Hart Brothers confirm that Barrafina, Casa Pastor plus all new, The Drop wine bar, will open in Coal Drops Yard this autumn

Barrafina is widely believed to be one of London’s greatest Spanish restaurants
Greg Funnell/for Barrafina

Harts Group, which owns Barrafina, Quo Vadis and El Pastor, has confirmed that it will open three new restaurants in Coal Drops Yard — a new dining and retail development at Granary Square in King’s Cross — before or on 26 October this year. The group has also announced that for the first time, it will seek £750,000 in crowdfunding investment. It confirms what was rumoured to be taking place in the development last summer.

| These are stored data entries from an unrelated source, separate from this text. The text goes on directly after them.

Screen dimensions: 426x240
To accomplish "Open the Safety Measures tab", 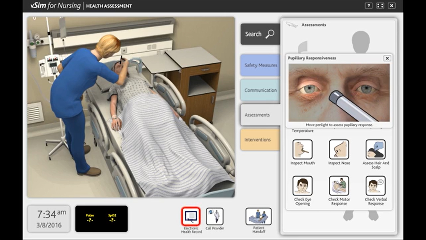I will pos(260,65).
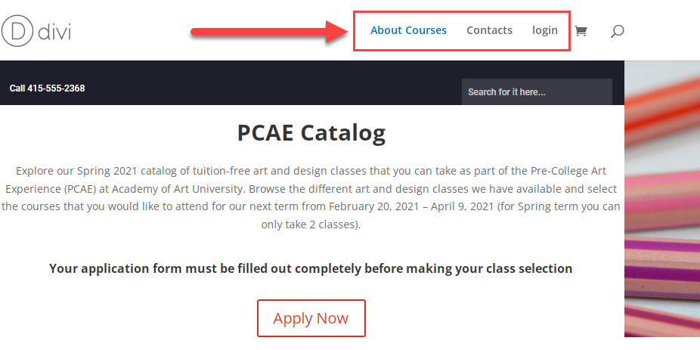Click the divi wordmark beside the logo
The image size is (700, 350).
[54, 32]
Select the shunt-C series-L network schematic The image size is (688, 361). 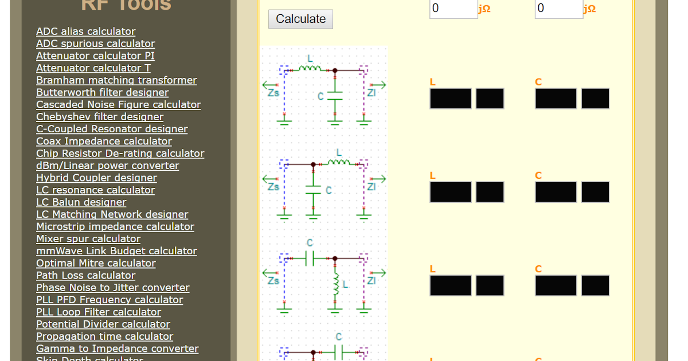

The new openings will be led by brothers Sam and James Hart, and their business partner (in Mexican restaurant brand, El Pastor) Crispin Somerville. The group has confirmed to Eater that the three restaurants moving into the new canal-side space this autumn will be Spanish tapas restaurant Barrafina; Mexican taqueria Casa Pastor; and a new modern British (and European) wine bar and restaurant called The Drop.

  • Barrafina — the fourth in the group will have 34 covers inside plus an outside terrace for with 60, and a private dining room, which will accommodate 20. Barrafina is widely considered to be London’s foremost Spanish tapas bar. (Its original site, in Soho, has a Michelin star.)
  • Casa Pastor — a new 80-cover Mexican “big sister to Borough’s El Pastor,” with its own outside space for a further 80. The Mexican-inspired wing of the business takes its name from the al pastor taco, found on the streets of Mexico City, which was “enjoyed immensely” by Sam Hart and Somerville when they ran nightclub El Colmillo there during the 90s and 00s. This, the third site, adds to El Pastor in Borough Market and soon-to-open Torterilla Pastor in Bermondsey.
  • The Drop — a wine bar with largely, but not strictly, modern British plates — will have 55 covers inside and 24 on the terrace. It is named after Coal Drops Yard, the colloquial name for a small measure of wine, and the moment in a big dance tune when the beat “drops.” A small space outside is expected to be used for an oyster cart. The only real rule, cuisine-wise, here will be that “there will be no Spanish or Mexican food served.”

No chefs have yet been appointed, however the group confirmed that Barrafina’s Angel Zapata Martin’s executive chef position will expand to include the new site.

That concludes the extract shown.